In the first case, multiphase samples were taken at the 6-mm choke on Well 2-13-02, from which BottomHole Samples (BHSs) were recombined mathematically. The BHS was sampled in a single-phase reservoir sampler at the bottom of the production tubing. Since the sampling pressure was higher than the detected dew point, monophasic flow was assured. This flow entered the tubing and then split into two phases on the way to the multiphase flowmeter, where they were captured by the sampling device. Samples were quality controlled, studied and recombined mathematically using the GLR averaged over the sampling period.

Figure 3 graphs the multiphase sampling device sample phases, mathematically recombined, over BHS phase envelopes. For reference, it also shows bottomhole and surface sampling conditions. The envelopes of the multiphase samples cross over at the sampling points, indicating that condensate and gas represent phases passing through the multiphase flowmeter in thermodynamic equilibrium. The composition of the single-phase BHS was obtained with wellsite analytical instruments used in EOS to obtain the BHS phase envelopes (blue curve). The best-fit characterization brought the phase diagram closer to the measured dew point (orange triangle).

Fig. 3. Case study 1, mathematical recombination.

The same characterizations were applied to a mathematically recombined monophasic sample. Its phase diagram in Fig. 3 (red curve) shows a remarkable consistency with the bottomhole diagram. This indicates that the samples were good as initial material for recombination, and that the recombination GLR was suitable for reconstructing monophasic flow. It also demonstrates that the EOS works well vs. the experimental reference point with properly selected characterizations, and the whole process of sampling, quality control, recombination and modeling is consistent and capable of solving the major challenge—formation fluid simulation.

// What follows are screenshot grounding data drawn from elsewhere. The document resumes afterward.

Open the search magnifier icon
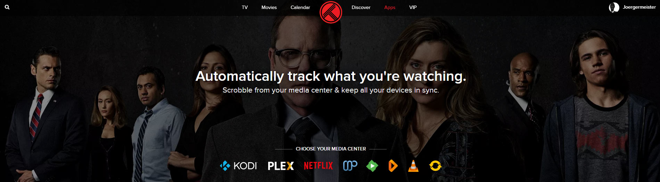This screenshot has width=660, height=182. (x=7, y=7)
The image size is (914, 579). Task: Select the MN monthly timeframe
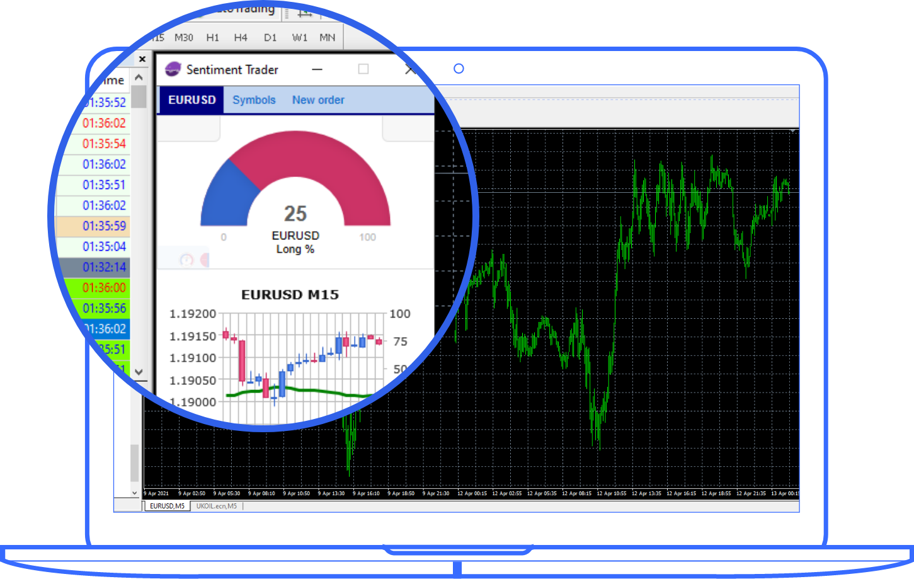tap(327, 38)
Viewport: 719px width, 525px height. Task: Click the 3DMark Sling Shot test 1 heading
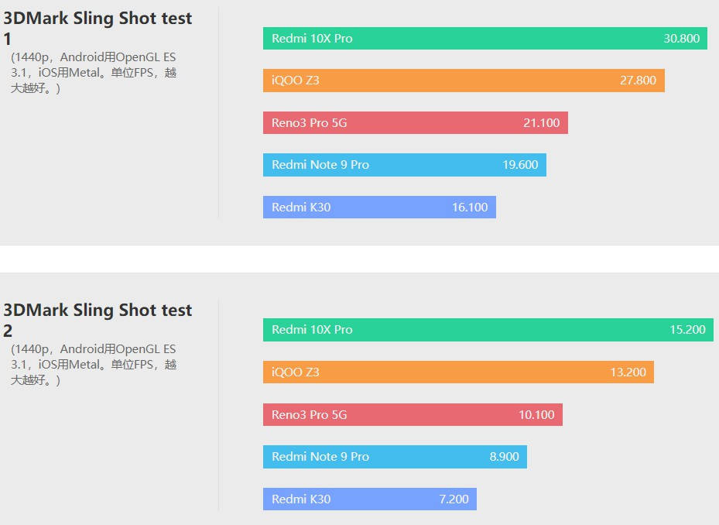(98, 28)
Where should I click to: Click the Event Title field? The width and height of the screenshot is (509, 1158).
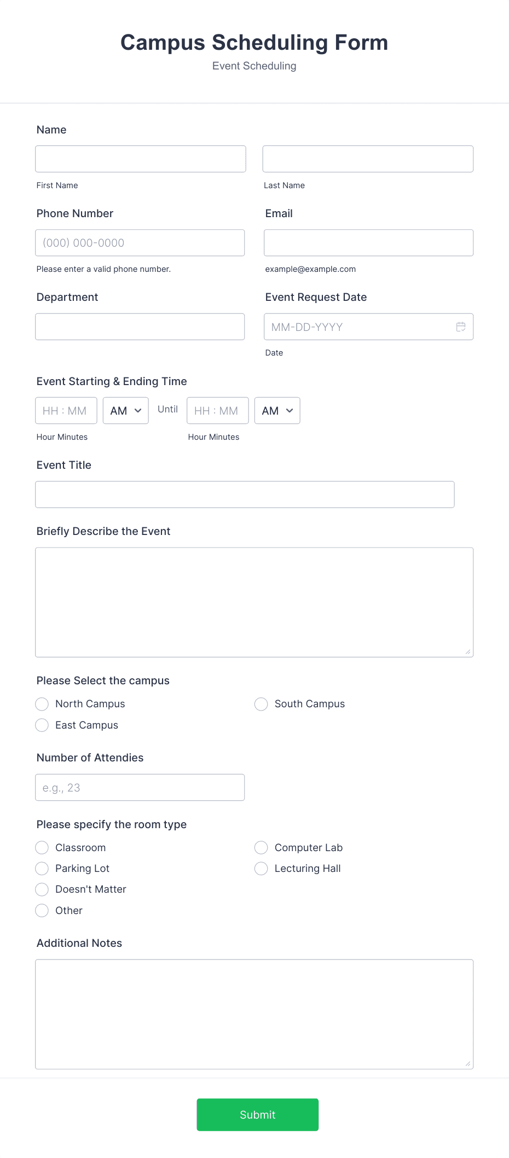point(245,494)
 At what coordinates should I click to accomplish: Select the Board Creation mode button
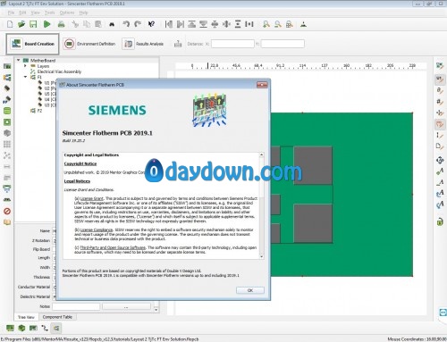click(33, 44)
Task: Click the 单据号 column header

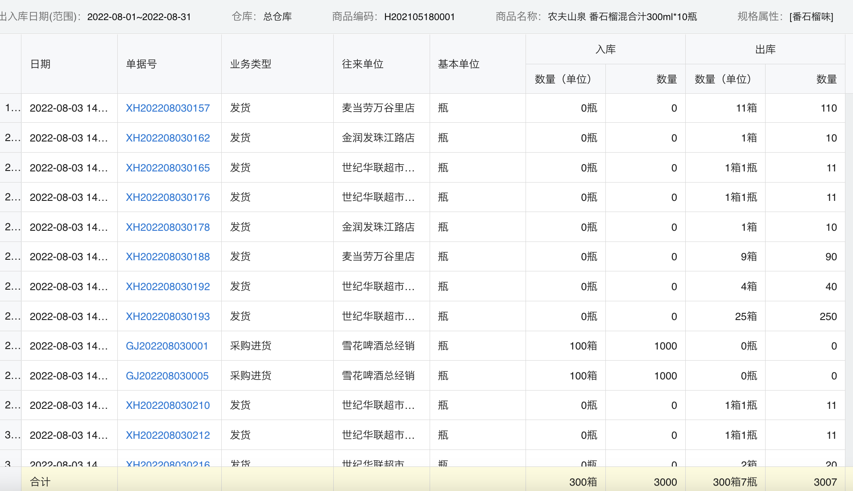Action: coord(141,64)
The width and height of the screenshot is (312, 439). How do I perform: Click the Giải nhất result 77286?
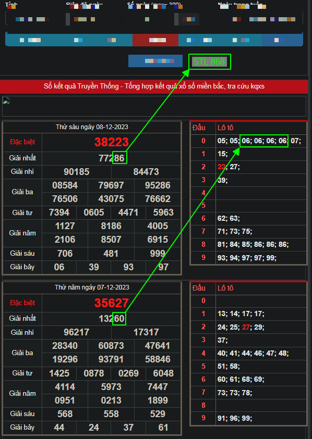111,158
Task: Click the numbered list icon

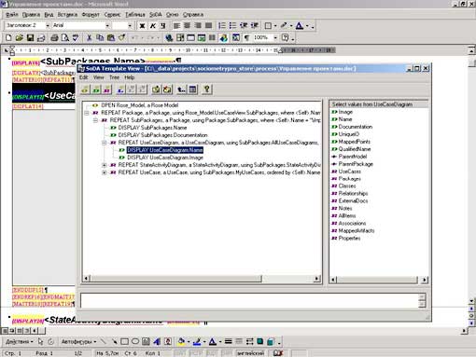Action: (222, 25)
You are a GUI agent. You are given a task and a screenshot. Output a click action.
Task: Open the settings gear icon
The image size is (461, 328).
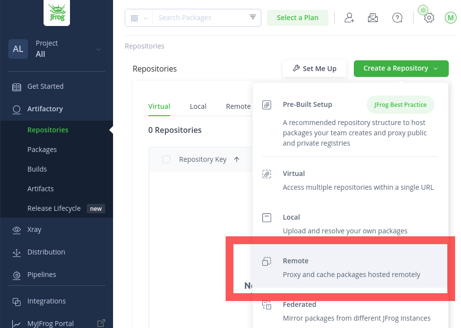click(x=429, y=17)
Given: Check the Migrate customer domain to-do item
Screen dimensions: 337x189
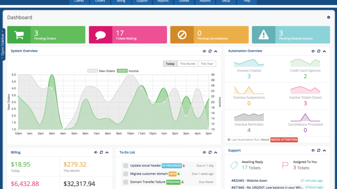Looking at the screenshot, I should (125, 174).
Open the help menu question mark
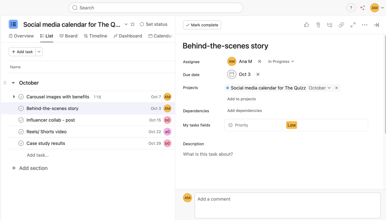Viewport: 386px width, 220px height. [351, 7]
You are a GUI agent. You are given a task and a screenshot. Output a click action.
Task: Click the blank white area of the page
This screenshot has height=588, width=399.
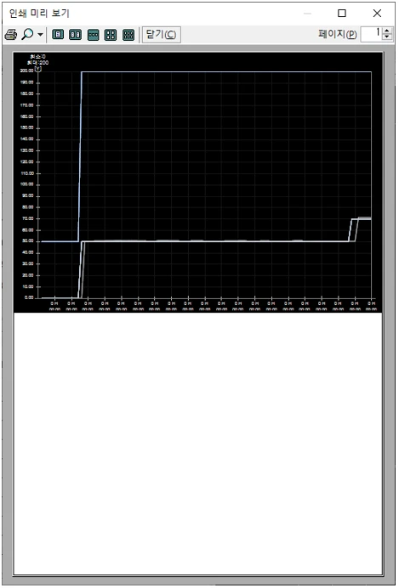(x=198, y=443)
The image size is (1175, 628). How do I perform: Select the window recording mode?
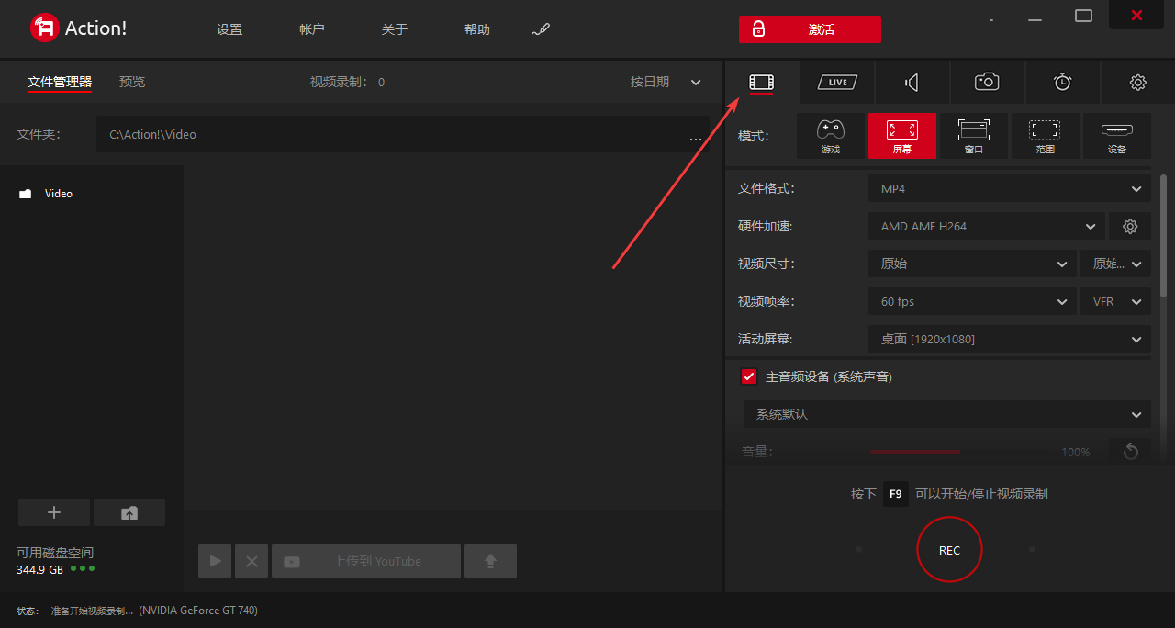point(973,136)
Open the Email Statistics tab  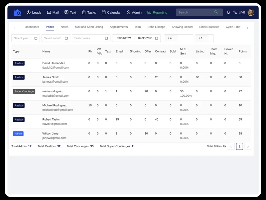pyautogui.click(x=209, y=27)
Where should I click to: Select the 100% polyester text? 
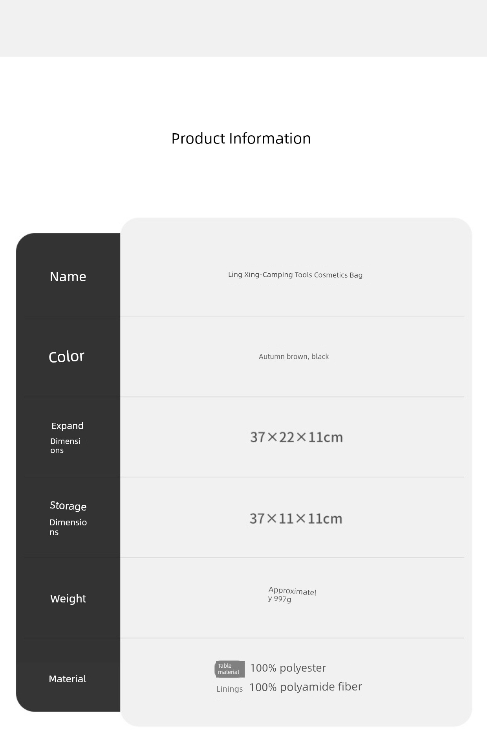pos(288,668)
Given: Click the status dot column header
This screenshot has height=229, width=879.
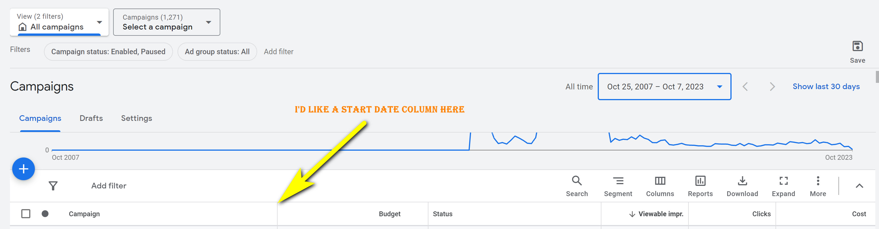Looking at the screenshot, I should [x=45, y=214].
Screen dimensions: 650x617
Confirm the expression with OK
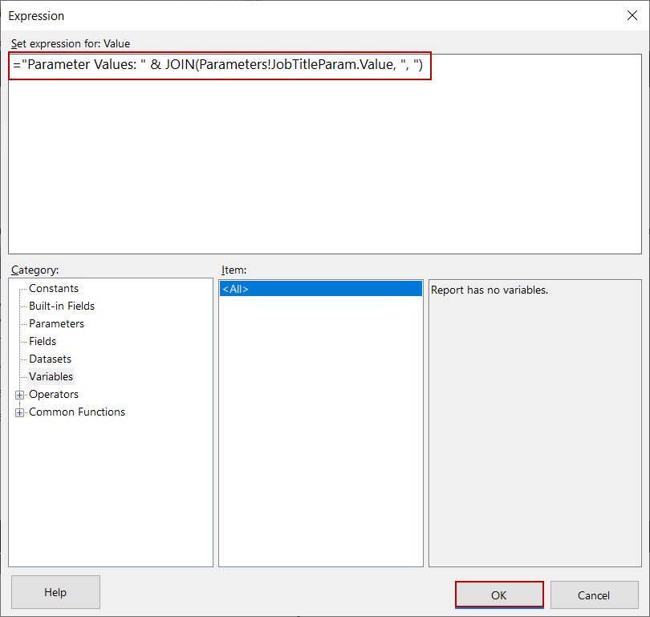pos(498,595)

In the second case study, which was the first physical recombination, two studies were conducted to validate samples from Well 2-05-03 with the multiphase sampling device and their subsequent mathematical recombination, to estimate the dew point for a later multiphase sampling experiment.

Using a set of wellsite analytical equipment combined with sampling device accessories, the crew performed physical recombination. Afterward, they conditioned a monophasic sample for one day under reservoir conditions, and then transferred a 25-cc portion of the sample to a PVT cell to determine quality control and saturation pressure.

As indicated in Fig. 4, the lowest expected dew-point pressure was 4,786 psi, the bottomhole flowing pressure during sampling. The higher dew-point pressure depicted, however, was due probably to some mechanical gas lift of liquid deposits. But the experiment gave dew at 5,465 psi, which confirmed the EOS prediction based on mathematical recombination. The successful physical recombination confirmed that using samples from the multiphase sampling device was feasible and applicable. Physical recombination also was easier to perform than conventional recombination of separator samples. Additionally, the physical recombination vs. bottomhole flow data confirmed the well’s flowing regime.

Fig. 4. Case study 2, physical recombination.

While some aspects of the sampling and analysis program are still being investigated, this new technology appears to bridge the gap in fluid sampling in the multiphase flow environment. It also adds analytical techniques to replace methods for obtaining fluid properties during production well tests. Regular and systematic application of the technology provides comprehensive knowledge about formation fluid and gives operators the basis for prediction of fluid properties and composition changes over the lifetime of a field. It also can perhaps be expanded into new applications and opportunities, offering multi-segment services to optimize well tests.    

ACKNOWLEDGEMENT

This article was prepared from SPE 115622 presented at the SPE Russian Oil & Gas Technical Conference and Exhibition held in Moscow, Oct. 28–30, 2008.